From an artistic perspective, in my opinion, there could be evidence of a researcher’s perspective or focus evident and implicit in representations of place. Allied to this, more thorough interrogative work into the rationale for working this way would be salutary for this project to offer new knowledge, insight and experiences.

 

RESEARCHER RESPONSE

These peer reviews are very useful, and I am grateful to the reviewers for their feedback. My research project is in progress and so as a living document, it is liable to change. Therefore, the reviewers’ suggestions and queries raised shall be taken in good faith. I am hopeful to be guided by their input to shape up my research as I advance. Both peer reviews are helpful to me to think deeply about the details and strive to improve.

With regards to the questions from both reviewers, I shall attempt to give a combined response. This research project Ice city Harbin, as a city film, does not have a preconceived story. Rather, the city film follows the cover images displayed on TikTok just as a guide for the audience to view the City of Harbin. I intend to produce this city film around three different aspects including culture, history and city life. As reviewer 1 questioned, I should present this content in the film. In fact, they are in my plans and this will come to light in my productions. Also, TikTok in this research is a tool to conduct not only filming and editing but also to distribute and exhibit the content captured. Some of the videos are produced and posted immediately after filming on location as I seek to enhance immediacy.

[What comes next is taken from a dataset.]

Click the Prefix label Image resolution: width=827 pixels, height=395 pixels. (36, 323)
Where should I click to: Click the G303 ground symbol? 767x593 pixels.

This project is to take advantage of the flexibility of TikTok’s interface. Videos are stored as a form of data on TikTok, which generates a database. Manovich (1999, 86). Manovich (1999, 165} points out that “the database becomes the centre of the creative process in the computer age.” For this research project, I am trying to remediate the city film through a database form on TikTok. Lev Manovich introduced the concept of database to filmmaking, which became known as database cinema (Manovich 1999). He experimented through database cinema to produce what is now known as Soft Cinema (Manovich 2002). Database cinema is based on a programmed set of patterns that determine how viewers can interact with the film. This project is based on the algorithm of TikTok.

As TikTok updates the database approach as an algorithm, it helps to eventually define what content is being displayed. The algorithm of TikTok helps to classify the videos and track the actions of users. The videos that use similar backgrounds and hashtags are classified into a group in order to match the interests of users. Also, the algorithm tracks users’ actions like commenting, sharing, like and duration of watching to figure their interests. In TikTok, a combination of other features, like discover, comment, share, location tag and algorithm, boost the multiplicity of new forms of media practice.

References

Manovich, Lev. 1999. “Database as Symbolic Form.” Convergence: The International Journal of Research into New Media Technologies, 5(2): 80-99.